Items listed in a dataset

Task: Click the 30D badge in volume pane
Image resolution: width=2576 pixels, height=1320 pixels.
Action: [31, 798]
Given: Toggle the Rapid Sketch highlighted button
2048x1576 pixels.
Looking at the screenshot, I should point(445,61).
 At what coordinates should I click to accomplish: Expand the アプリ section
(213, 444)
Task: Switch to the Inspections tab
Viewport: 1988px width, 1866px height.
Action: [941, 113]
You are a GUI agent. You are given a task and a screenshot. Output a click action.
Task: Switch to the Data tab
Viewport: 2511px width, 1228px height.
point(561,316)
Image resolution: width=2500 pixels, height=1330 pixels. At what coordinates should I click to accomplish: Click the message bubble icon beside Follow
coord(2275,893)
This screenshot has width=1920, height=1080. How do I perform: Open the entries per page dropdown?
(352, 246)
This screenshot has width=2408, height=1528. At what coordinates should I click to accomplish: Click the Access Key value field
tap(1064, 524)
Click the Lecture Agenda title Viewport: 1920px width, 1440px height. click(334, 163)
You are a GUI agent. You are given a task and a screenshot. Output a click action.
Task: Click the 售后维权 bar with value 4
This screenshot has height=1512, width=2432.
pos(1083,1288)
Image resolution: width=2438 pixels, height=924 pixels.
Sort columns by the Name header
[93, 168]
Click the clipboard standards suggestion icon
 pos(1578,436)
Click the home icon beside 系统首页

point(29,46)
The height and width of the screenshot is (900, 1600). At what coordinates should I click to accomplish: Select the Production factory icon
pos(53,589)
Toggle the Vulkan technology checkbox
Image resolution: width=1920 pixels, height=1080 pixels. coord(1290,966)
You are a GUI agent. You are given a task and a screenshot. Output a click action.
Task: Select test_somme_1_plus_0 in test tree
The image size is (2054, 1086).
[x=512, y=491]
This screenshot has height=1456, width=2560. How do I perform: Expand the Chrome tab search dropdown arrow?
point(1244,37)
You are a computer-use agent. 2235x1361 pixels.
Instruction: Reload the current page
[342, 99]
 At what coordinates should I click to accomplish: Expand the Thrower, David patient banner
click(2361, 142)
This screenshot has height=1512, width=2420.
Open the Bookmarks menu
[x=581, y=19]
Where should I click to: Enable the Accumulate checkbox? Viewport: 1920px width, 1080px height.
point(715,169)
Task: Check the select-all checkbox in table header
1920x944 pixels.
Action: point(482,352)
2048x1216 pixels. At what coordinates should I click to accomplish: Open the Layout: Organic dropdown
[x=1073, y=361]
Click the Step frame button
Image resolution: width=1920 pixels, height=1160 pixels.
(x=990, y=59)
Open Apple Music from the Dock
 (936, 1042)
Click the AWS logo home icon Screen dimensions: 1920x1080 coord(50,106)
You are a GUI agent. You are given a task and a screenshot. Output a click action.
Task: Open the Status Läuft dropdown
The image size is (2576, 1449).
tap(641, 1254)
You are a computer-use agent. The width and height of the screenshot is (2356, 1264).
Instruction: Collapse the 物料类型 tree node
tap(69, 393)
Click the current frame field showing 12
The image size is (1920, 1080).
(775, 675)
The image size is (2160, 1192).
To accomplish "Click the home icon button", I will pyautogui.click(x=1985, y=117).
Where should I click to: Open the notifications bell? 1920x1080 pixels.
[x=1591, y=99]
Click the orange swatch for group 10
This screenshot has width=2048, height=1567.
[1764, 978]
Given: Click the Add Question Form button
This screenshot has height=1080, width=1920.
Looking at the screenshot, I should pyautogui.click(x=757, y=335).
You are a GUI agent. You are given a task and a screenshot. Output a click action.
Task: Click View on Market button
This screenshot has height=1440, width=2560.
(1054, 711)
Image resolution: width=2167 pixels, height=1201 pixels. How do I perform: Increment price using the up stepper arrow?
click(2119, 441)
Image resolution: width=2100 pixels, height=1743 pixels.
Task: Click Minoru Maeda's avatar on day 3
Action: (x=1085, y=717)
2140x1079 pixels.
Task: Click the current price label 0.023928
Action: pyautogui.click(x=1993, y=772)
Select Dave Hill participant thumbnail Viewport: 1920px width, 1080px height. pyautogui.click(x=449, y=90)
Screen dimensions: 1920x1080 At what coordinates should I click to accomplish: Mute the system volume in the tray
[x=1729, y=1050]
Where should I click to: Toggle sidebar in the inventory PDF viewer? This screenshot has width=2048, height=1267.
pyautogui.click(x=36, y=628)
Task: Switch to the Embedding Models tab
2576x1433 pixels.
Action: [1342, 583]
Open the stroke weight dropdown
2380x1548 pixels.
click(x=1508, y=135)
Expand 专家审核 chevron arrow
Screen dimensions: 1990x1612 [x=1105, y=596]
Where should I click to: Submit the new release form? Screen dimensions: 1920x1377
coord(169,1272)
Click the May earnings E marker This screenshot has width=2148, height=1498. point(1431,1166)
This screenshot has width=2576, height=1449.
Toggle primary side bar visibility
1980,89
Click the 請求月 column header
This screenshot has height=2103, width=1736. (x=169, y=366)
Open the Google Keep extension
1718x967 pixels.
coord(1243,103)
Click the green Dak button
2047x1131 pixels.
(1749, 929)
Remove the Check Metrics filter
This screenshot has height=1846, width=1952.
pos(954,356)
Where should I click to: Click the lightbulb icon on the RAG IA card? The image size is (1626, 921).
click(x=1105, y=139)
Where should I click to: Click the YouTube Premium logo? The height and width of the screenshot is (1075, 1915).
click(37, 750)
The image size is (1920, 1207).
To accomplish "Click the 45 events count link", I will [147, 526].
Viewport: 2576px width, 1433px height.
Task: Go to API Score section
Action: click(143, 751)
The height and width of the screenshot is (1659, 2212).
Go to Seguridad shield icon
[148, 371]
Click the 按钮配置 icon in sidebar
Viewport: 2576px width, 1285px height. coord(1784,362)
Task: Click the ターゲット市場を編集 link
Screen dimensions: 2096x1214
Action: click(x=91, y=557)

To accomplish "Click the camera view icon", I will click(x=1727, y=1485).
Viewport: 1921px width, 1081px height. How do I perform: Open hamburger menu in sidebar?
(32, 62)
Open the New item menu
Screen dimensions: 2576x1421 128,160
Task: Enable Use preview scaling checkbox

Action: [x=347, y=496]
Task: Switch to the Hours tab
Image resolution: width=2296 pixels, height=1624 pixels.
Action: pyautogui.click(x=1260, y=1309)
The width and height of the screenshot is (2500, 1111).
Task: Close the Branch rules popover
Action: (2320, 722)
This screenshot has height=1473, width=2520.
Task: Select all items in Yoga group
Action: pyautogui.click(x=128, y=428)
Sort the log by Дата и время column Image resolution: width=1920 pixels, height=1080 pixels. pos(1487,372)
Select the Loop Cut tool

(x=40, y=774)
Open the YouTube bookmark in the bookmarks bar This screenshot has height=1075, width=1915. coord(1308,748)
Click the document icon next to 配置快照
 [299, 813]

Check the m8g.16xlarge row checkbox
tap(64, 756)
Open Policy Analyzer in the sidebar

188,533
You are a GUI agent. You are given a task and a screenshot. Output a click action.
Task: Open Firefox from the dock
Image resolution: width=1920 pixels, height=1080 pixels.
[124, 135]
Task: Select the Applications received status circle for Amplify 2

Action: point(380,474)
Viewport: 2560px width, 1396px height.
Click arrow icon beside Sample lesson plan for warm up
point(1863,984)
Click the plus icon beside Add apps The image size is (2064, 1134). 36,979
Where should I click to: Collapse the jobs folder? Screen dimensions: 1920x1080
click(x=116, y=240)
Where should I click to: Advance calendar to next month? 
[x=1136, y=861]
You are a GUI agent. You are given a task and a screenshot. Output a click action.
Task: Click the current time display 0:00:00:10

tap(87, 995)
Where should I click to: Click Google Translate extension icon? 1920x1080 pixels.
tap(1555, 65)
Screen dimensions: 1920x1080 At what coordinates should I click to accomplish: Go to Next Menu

• **Exercise**:
The entries must all be transcribed exactly.

• **Response**:
Task: Click the 30D badge in volume pane
Image resolution: width=2576 pixels, height=1320 pixels.
Action: [31, 798]
Given: Toggle the Rapid Sketch highlighted button
2048x1576 pixels.
Looking at the screenshot, I should point(445,61).
 At what coordinates should I click to accomplish: Expand the アプリ section
(213, 444)
Task: Switch to the Inspections tab
Viewport: 1988px width, 1866px height.
Action: [941, 113]
You are a GUI agent. You are given a task and a screenshot. Output a click action.
Task: Switch to the Data tab
Viewport: 2511px width, 1228px height.
point(561,316)
Image resolution: width=2500 pixels, height=1330 pixels. At what coordinates should I click to accomplish: Click the message bubble icon beside Follow
coord(2275,893)
This screenshot has width=1920, height=1080. How do I perform: Open the entries per page dropdown?
(352, 246)
This screenshot has width=2408, height=1528. At what coordinates should I click to accomplish: Click the Access Key value field
tap(1064, 524)
Click the Lecture Agenda title Viewport: 1920px width, 1440px height. click(334, 163)
You are a GUI agent. You are given a task and a screenshot. Output a click action.
Task: Click the 售后维权 bar with value 4
This screenshot has height=1512, width=2432.
pos(1083,1288)
Image resolution: width=2438 pixels, height=924 pixels.
Sort columns by the Name header
[93, 168]
Click the clipboard standards suggestion icon
 pos(1578,436)
Click the home icon beside 系统首页

point(29,46)
The height and width of the screenshot is (900, 1600). At what coordinates should I click to accomplish: Select the Production factory icon
pos(53,589)
Toggle the Vulkan technology checkbox
Image resolution: width=1920 pixels, height=1080 pixels. coord(1290,966)
You are a GUI agent. You are given a task and a screenshot. Output a click action.
Task: Select test_somme_1_plus_0 in test tree
The image size is (2054, 1086).
[x=512, y=491]
This screenshot has height=1456, width=2560. How do I perform: Expand the Chrome tab search dropdown arrow?
point(1244,37)
You are a computer-use agent. 2235x1361 pixels.
Instruction: Reload the current page
[342, 99]
 At what coordinates should I click to accomplish: Expand the Thrower, David patient banner
click(2361, 142)
This screenshot has height=1512, width=2420.
Open the Bookmarks menu
[x=581, y=19]
Where should I click to: Enable the Accumulate checkbox? Viewport: 1920px width, 1080px height.
point(715,169)
Task: Check the select-all checkbox in table header
1920x944 pixels.
Action: point(482,352)
2048x1216 pixels. At what coordinates should I click to accomplish: Open the Layout: Organic dropdown
[x=1073, y=361]
Click the Step frame button
Image resolution: width=1920 pixels, height=1160 pixels.
(x=990, y=59)
Open Apple Music from the Dock
 (936, 1042)
Click the AWS logo home icon Screen dimensions: 1920x1080 coord(50,106)
You are a GUI agent. You are given a task and a screenshot. Output a click action.
Task: Open the Status Läuft dropdown
The image size is (2576, 1449).
tap(641, 1254)
You are a computer-use agent. The width and height of the screenshot is (2356, 1264).
Instruction: Collapse the 物料类型 tree node
tap(69, 393)
Click the current frame field showing 12
The image size is (1920, 1080).
(775, 675)
The image size is (2160, 1192).
To accomplish "Click the home icon button", I will pyautogui.click(x=1985, y=117).
Where should I click to: Open the notifications bell? 1920x1080 pixels.
[x=1591, y=99]
Click the orange swatch for group 10
This screenshot has width=2048, height=1567.
[1764, 978]
Given: Click the Add Question Form button
This screenshot has height=1080, width=1920.
Looking at the screenshot, I should pyautogui.click(x=757, y=335).
You are a GUI agent. You are given a task and a screenshot. Output a click action.
Task: Click View on Market button
This screenshot has height=1440, width=2560.
(1054, 711)
Image resolution: width=2167 pixels, height=1201 pixels. How do I perform: Increment price using the up stepper arrow?
click(2119, 441)
Image resolution: width=2100 pixels, height=1743 pixels.
Task: Click Minoru Maeda's avatar on day 3
Action: (x=1085, y=717)
2140x1079 pixels.
Task: Click the current price label 0.023928
Action: pyautogui.click(x=1993, y=772)
Select Dave Hill participant thumbnail Viewport: 1920px width, 1080px height. pyautogui.click(x=449, y=90)
Screen dimensions: 1920x1080 At what coordinates should I click to accomplish: Mute the system volume in the tray
[x=1729, y=1050]
Where should I click to: Toggle sidebar in the inventory PDF viewer? This screenshot has width=2048, height=1267.
pyautogui.click(x=36, y=628)
Task: Switch to the Embedding Models tab
2576x1433 pixels.
Action: [1342, 583]
Open the stroke weight dropdown
2380x1548 pixels.
click(x=1508, y=135)
Expand 专家审核 chevron arrow
Screen dimensions: 1990x1612 [x=1105, y=596]
Where should I click to: Submit the new release form? Screen dimensions: 1920x1377
coord(169,1272)
Click the May earnings E marker This screenshot has width=2148, height=1498. point(1431,1166)
This screenshot has width=2576, height=1449.
Toggle primary side bar visibility
1980,89
Click the 請求月 column header
This screenshot has height=2103, width=1736. (x=169, y=366)
Open the Google Keep extension
1718x967 pixels.
coord(1243,103)
Click the green Dak button
2047x1131 pixels.
(1749, 929)
Remove the Check Metrics filter
This screenshot has height=1846, width=1952.
pos(954,356)
Where should I click to: Click the lightbulb icon on the RAG IA card? The image size is (1626, 921).
click(x=1105, y=139)
Where should I click to: Click the YouTube Premium logo? The height and width of the screenshot is (1075, 1915).
click(37, 750)
The image size is (1920, 1207).
To accomplish "Click the 45 events count link", I will [147, 526].
Viewport: 2576px width, 1433px height.
Task: Go to API Score section
Action: click(143, 751)
The height and width of the screenshot is (1659, 2212).
Go to Seguridad shield icon
[148, 371]
Click the 按钮配置 icon in sidebar
Viewport: 2576px width, 1285px height. coord(1784,362)
Task: Click the ターゲット市場を編集 link
Screen dimensions: 2096x1214
Action: click(x=91, y=557)

To accomplish "Click the camera view icon", I will click(x=1727, y=1485).
Viewport: 1921px width, 1081px height. How do I perform: Open hamburger menu in sidebar?
(32, 62)
Open the New item menu
Screen dimensions: 2576x1421 128,160
Task: Enable Use preview scaling checkbox

Action: [x=347, y=496]
Task: Switch to the Hours tab
Image resolution: width=2296 pixels, height=1624 pixels.
Action: pyautogui.click(x=1260, y=1309)
The width and height of the screenshot is (2500, 1111).
Task: Close the Branch rules popover
Action: (2320, 722)
This screenshot has height=1473, width=2520.
Task: Select all items in Yoga group
Action: pyautogui.click(x=128, y=428)
Sort the log by Дата и время column Image resolution: width=1920 pixels, height=1080 pixels. pos(1487,372)
Select the Loop Cut tool

(x=40, y=774)
Open the YouTube bookmark in the bookmarks bar This screenshot has height=1075, width=1915. coord(1308,748)
Click the document icon next to 配置快照
 [299, 813]

Check the m8g.16xlarge row checkbox
tap(64, 756)
Open Policy Analyzer in the sidebar

188,533
You are a GUI agent. You are given a task and a screenshot. Output a click action.
Task: Open Firefox from the dock
Image resolution: width=1920 pixels, height=1080 pixels.
[124, 135]
Task: Select the Applications received status circle for Amplify 2

Action: point(380,474)
Viewport: 2560px width, 1396px height.
Click arrow icon beside Sample lesson plan for warm up
point(1863,984)
Click the plus icon beside Add apps The image size is (2064, 1134). 36,979
Where should I click to: Collapse the jobs folder? Screen dimensions: 1920x1080
click(x=116, y=240)
Where should I click to: Advance calendar to next month? 
[x=1136, y=861]
You are a GUI agent. You are given a task and a screenshot. Output a click action.
Task: Click the current time display 0:00:00:10

tap(87, 995)
Where should I click to: Click Google Translate extension icon? 1920x1080 pixels.
tap(1555, 65)
Screen dimensions: 1920x1080 At what coordinates should I click to accomplish: Go to Next Menu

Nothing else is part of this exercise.